- _Aim of the exercise_
Revise the records below by replacing "click coordinates" with "tap positions" and leaving everything else unchanged. Omit the pictures from your answer.
begin
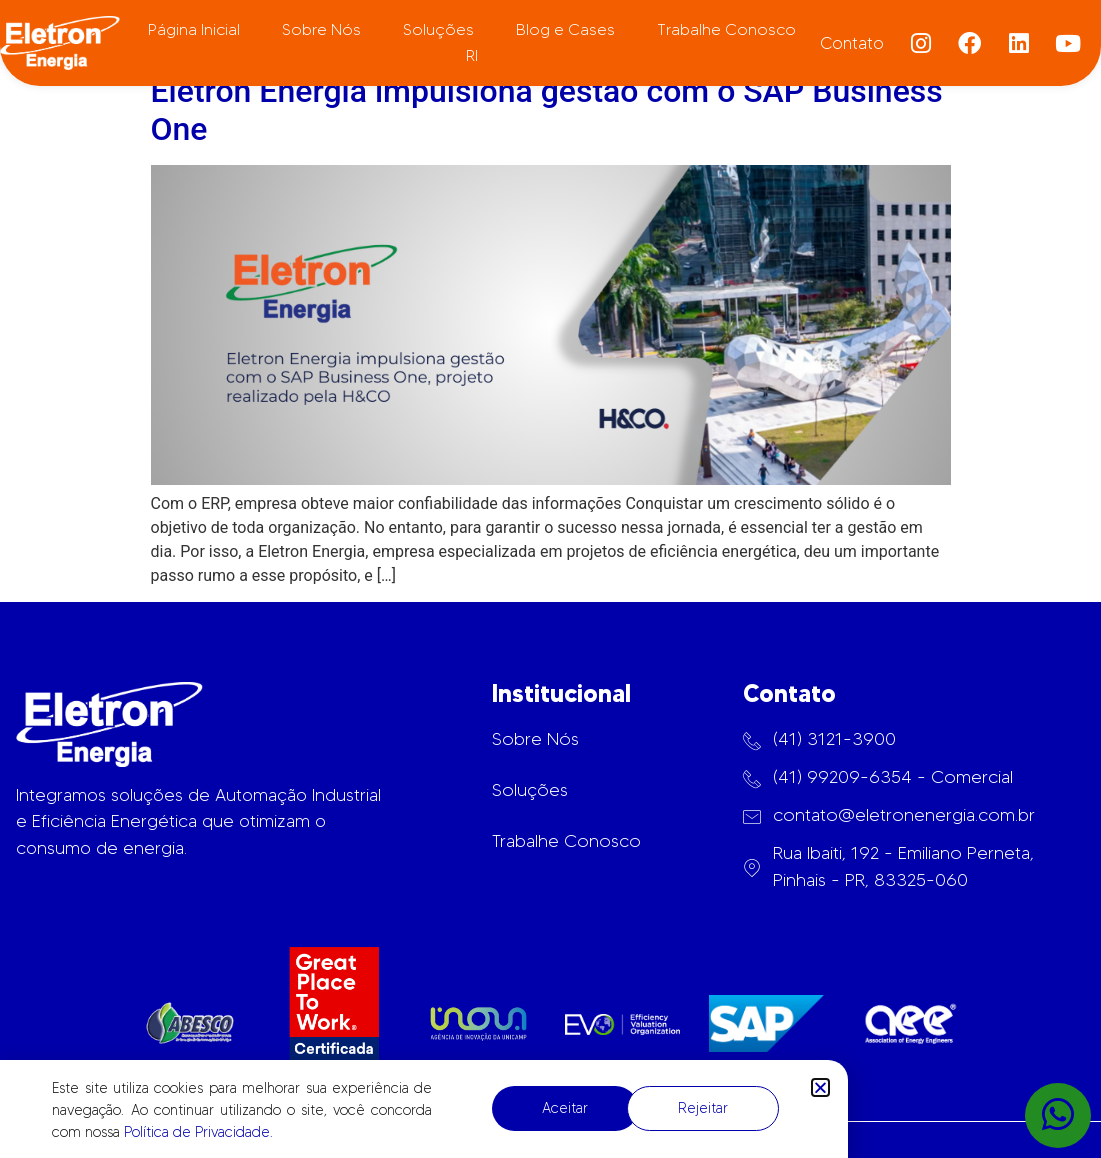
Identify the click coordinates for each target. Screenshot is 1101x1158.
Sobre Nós (321, 29)
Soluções (438, 29)
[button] (820, 1087)
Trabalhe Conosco (726, 29)
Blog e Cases (565, 29)
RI (472, 55)
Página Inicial (194, 29)
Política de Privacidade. (198, 1132)
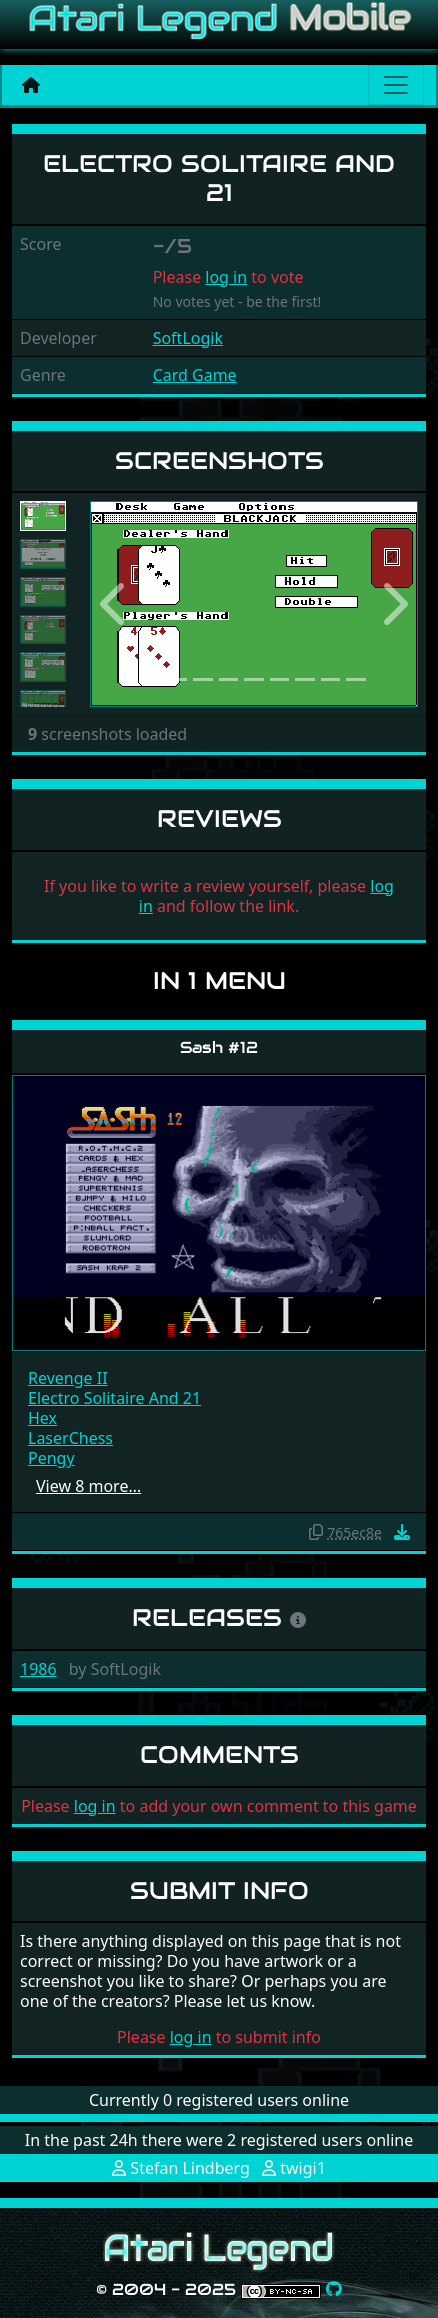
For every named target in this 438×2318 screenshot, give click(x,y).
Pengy (51, 1458)
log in (226, 277)
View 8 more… (88, 1486)
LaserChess (70, 1438)
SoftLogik (188, 338)
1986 (38, 1669)
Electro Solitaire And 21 (114, 1398)
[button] (114, 604)
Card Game (195, 375)
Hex (42, 1418)
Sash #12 (219, 1047)
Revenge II (68, 1378)
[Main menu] (396, 85)
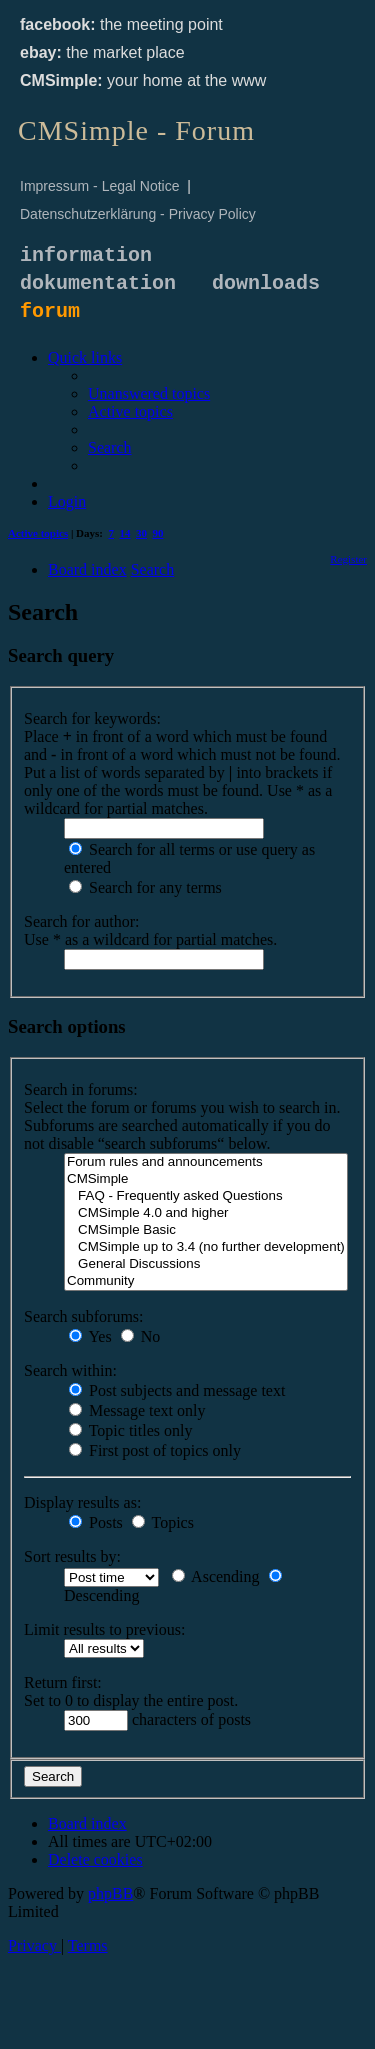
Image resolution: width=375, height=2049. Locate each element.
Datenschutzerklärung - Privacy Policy (138, 214)
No (141, 1336)
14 (125, 533)
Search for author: (82, 921)
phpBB (110, 1893)
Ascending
end
- _Written answer_
Identify the tap positions for each target. Screenshot is 1101x1158.
Sobre Nós (321, 29)
Soluções (438, 29)
[button] (820, 1087)
Trabalhe Conosco (726, 29)
Blog e Cases (565, 29)
RI (472, 55)
Página Inicial (194, 29)
Política de Privacidade. (198, 1132)
For every named target in this 438×2318 screenshot, give click(x,y).
Pengy (51, 1458)
log in (226, 277)
View 8 more… (88, 1486)
LaserChess (70, 1438)
SoftLogik (188, 338)
1986 (38, 1669)
Electro Solitaire And 21 (114, 1398)
[button] (114, 604)
Card Game (195, 375)
Hex (42, 1418)
Sash #12 (219, 1047)
Revenge II (68, 1378)
[Main menu] (396, 85)
Image resolution: width=375, height=2049. Locate each element.
Datenschutzerklärung - Privacy Policy (138, 214)
No (141, 1336)
14 (125, 533)
Search for author: (82, 921)
phpBB (110, 1893)
Ascending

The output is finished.